La Magique image, le dernier film réalisé par Musidora en 1950, commandé par Henri Langlois pour son festival d'Antibes, était considéré comme perdu. Il vient d'être retrouvé miraculeusement, grâce à Yvon Dupart et à l'Association des amis de Musidora. On pourra découvrir cette œuvre insolite, hybride et hors du temps, qui rend hommage au cinéma des années 1910-1920, et fait écho à toute la magie des films muets. Les images d'aujourd'hui, transformées, créées ou générées par l'intelligence artificielle, drôles ou effrayantes, peuvent nous sembler prodigieuses. Mais ce tour de passe-passe numérique n'est certainement pas aussi miraculeux que l'invention du cinématographe, dont l'ambition inégalée était de reproduire le mouvement de la vie et d'offrir le réel...

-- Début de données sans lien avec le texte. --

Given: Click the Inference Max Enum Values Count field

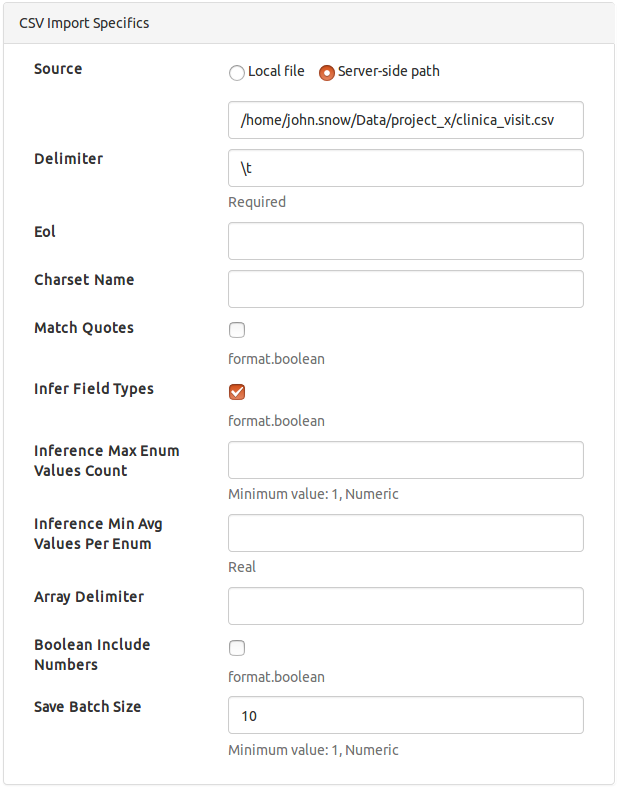Looking at the screenshot, I should click(405, 460).
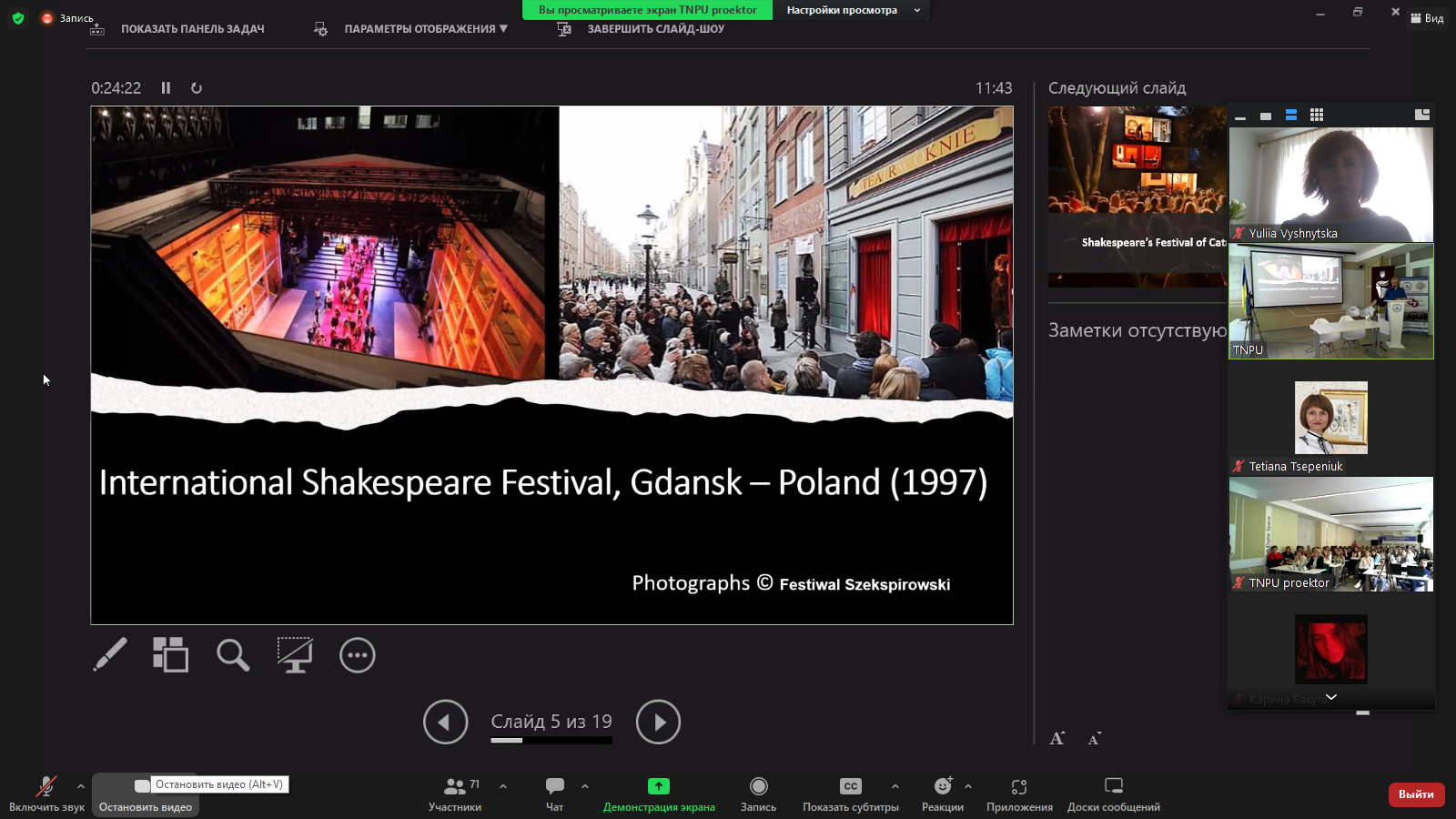
Task: Open the Reactions smiley icon
Action: point(942,786)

Reproduire la réalité, grâce à quelques tours de manivelle (gestes de magicien sans même se référer à Méliès) : cette envie a encouragé de nombreux cinéastes à rapporter des images du monde, des mètres de pellicules, fragiles, enfermées dans des boîtes noires, à l'abri de la lumière. Ces cinéastes se sont aventurés dans les pas de la fiction et du documentaire et ont réalisé des films dans de nombreux pays, plus ou moins lointains, et aux cultures, aux histoires et aux paysages captivants.
La Cinémathèque française et ses partenaires ont mené de nouvelles restaurations pour partager le regard de ces cinéastes voyageurs, grâce à des films précieux issus de ses collections, comme la version courte française du docufiction Nanouk l'esquimau de Robert Flaherty. Cette version remaniée par le réalisateur de films ethnographiques Joseph Mandement était conservée précieusement par Henri Langlois qui l'avait nommée « Bouton d'or », pour valoriser le teintage orange qui la caractérise. Loin du Québec, dans une direction opposée et en marge de La Croisière noire, Léon Poirier réalise à Madagascar Zazavavindrano, la fille des eaux (une fiction inspirée d'un conte malgache), avec une troupe de théâtre locale. En collaboration avec le CNC, un autre programme permettra de découvrir des documentaires tournés en Espagne, Irlande, Corée, Chine, Éthiopie, Égypte... Des témoignages exceptionnels.
Dans un registre bien différent et plus fantaisiste, Le Voyage imaginaire de René Clair est un incontournable des collections de la Cinémathèque. Un peu folle, cette œuvre anticonformiste nous transporte loin, dans l'univers de l'absurde et du surréalisme, avec comme guide le comédien et chorégraphe Jean Börlin. Seront aussi proposées des restaurations menées avec la société Argos, des films muets et sonores cette fois, où l'art et le voyage se confondent : Broadway by Light de William Klein, qui capte les éclairages et les enseignes lumineuses pour symboliser ce quartier noctambule de New York ; Symphonie mécanique de Jean Mitry, qui sollicite Pierre Boulez pour composer sur ses déambulations machinales et expérimentales ; Paris Express, réalisé en 1928 par Marcel Duhamel et les frères Prévert, qui nous font visiter Paris au pas de course sans rien oublier, comme tout touriste qui se respecte. Et pour finir, Henri Matisse, documentaire exceptionnel où l'on voit notamment le peintre au travail face à son modèle... s'évader devant sa toile.